Entering edit mode
5.5 years ago
kamel
▴
70
Dear colleagues of Biostar,
Do you think that the protein sequences that share 40% identity 60% coverage and E-value of 0.00001 are orthologous sequences ?? do you have any recommendations ?? I want to study the pan-proteome.
That's not enough to decide. You need to know if your putative orthologues share any likely ancestry. It could be convergent evolution.
Could you explain to me more.
Similarity cutoffs are insufficient when dealing with protein sequences. There are known orthologues with as little as 10 or 15% similarity, so defining these cutoffs only gets you so far. It might be OK for starters, but if you want to decide whether 2 genes are orthologues, you need to see how likely it is that your 2 sequences diverged from a common ancestor.
Some other options include looking at the local neighbourhood do see if the genes share locale or whether one has simply jumped in at some point.
Just for your sentence "you need to see how likely it is that your 2 sequences diverged from a common ancestor" I am working on 25 proteomes and each proteome contains at least 9000 proteins. From a methodological point of view, I need what as a method (tool) to obtain significant results. I use proteinortho with the values I already mentioned (regarding identity, coverage and e-value)
What 25 proteomes? From what species?
This is a problematic sentence. You don’t go looking for significance. You do the experiment and then interpret the results, then there either is or isn’t significant data.
You need to decide how stringent to be based on the data you have - there is no magical cutoff. Would you rather introduce more false positives or false negatives? What is the actual question?
What is the organism your working on?
There are some tools which you can use for ortholog prediction like, panoct, OrthoMCL, BPGA etc.
I am working on haploid eukaryotic (Fungi), I use the tool "Proteinortho". But I need to define the parameter values to use.
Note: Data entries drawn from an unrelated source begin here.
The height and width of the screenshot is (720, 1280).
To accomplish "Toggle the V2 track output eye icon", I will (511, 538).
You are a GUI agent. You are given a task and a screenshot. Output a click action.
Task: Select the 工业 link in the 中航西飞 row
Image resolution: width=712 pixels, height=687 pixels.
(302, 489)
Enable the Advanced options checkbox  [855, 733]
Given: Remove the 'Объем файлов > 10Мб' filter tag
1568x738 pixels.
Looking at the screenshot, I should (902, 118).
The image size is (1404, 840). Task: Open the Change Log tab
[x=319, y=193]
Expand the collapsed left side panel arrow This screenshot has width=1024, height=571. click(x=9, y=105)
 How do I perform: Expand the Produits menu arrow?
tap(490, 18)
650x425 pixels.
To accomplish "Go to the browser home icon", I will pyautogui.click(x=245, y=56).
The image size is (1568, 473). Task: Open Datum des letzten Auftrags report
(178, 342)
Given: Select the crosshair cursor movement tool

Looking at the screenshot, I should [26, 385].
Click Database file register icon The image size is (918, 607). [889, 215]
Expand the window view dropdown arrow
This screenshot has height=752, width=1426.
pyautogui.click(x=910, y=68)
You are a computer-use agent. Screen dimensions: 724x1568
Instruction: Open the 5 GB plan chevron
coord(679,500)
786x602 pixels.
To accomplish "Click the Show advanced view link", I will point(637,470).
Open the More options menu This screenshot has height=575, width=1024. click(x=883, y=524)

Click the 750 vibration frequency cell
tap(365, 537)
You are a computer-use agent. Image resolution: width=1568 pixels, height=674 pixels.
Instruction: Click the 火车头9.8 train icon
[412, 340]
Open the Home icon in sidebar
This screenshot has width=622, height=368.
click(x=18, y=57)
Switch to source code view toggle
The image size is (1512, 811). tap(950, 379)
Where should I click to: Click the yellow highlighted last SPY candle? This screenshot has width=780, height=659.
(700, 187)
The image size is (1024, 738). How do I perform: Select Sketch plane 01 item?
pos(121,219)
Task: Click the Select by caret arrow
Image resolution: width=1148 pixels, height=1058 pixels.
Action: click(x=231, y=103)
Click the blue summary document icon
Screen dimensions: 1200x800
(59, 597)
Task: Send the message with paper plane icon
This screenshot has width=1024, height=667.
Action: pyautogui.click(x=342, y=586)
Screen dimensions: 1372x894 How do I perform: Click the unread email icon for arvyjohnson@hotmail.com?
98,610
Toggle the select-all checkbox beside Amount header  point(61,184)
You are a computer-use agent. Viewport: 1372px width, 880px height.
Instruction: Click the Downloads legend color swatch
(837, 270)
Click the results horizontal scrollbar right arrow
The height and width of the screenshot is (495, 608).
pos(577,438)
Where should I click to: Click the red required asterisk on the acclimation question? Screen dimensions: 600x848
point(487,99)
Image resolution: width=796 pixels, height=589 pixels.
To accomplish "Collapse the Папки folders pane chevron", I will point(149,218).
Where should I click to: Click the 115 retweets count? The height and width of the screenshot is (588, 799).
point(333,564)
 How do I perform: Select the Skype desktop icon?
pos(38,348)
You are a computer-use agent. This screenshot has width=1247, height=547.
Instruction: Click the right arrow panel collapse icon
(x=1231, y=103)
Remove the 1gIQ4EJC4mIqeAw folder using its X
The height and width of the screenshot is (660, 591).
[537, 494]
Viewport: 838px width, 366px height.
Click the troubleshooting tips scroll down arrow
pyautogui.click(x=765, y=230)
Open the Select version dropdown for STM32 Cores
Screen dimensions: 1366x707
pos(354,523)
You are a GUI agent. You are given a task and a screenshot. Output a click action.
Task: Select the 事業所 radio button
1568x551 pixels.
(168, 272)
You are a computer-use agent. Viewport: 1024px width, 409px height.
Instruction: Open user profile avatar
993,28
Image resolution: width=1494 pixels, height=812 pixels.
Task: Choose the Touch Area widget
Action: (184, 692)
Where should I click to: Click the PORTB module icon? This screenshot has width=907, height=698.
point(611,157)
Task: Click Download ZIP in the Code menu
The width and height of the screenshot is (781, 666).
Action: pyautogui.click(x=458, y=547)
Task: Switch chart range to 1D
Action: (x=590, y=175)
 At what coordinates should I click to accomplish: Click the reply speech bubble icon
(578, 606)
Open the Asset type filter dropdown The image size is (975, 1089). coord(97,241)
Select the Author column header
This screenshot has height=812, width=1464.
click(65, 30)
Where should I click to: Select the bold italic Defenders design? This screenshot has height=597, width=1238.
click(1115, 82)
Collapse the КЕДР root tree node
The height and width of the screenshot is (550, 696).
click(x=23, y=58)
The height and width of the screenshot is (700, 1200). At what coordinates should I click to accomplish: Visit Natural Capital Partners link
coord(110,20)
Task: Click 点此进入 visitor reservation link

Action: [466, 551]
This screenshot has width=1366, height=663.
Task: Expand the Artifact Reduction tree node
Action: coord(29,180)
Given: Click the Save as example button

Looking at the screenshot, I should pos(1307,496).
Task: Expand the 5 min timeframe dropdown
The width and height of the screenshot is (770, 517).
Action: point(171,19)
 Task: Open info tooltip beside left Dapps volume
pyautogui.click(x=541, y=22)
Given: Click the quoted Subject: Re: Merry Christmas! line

Side note: The title should be a brief description of the question, not the question itself. In your case, a good title would be "Criteria for protein sequences to be orthologous". On the plus side, you've avoided what most people that have the question in their title do - you have not excluded the question from the body of the post, and I am glad about that. But for the future, remember the suggestion about framing a good post title.
Further reading: Rule 5 in this paper
I rectify the title. Thank you.
While there is a good chance that they are, to be absolutely sure you would need to do careful examination of the alignments. Verify that critical domains are present as are binding/active sites etc. Final proof would only be possible by doing some experimental work (knock-out/knock-in) to prove that they are functionally equivalent.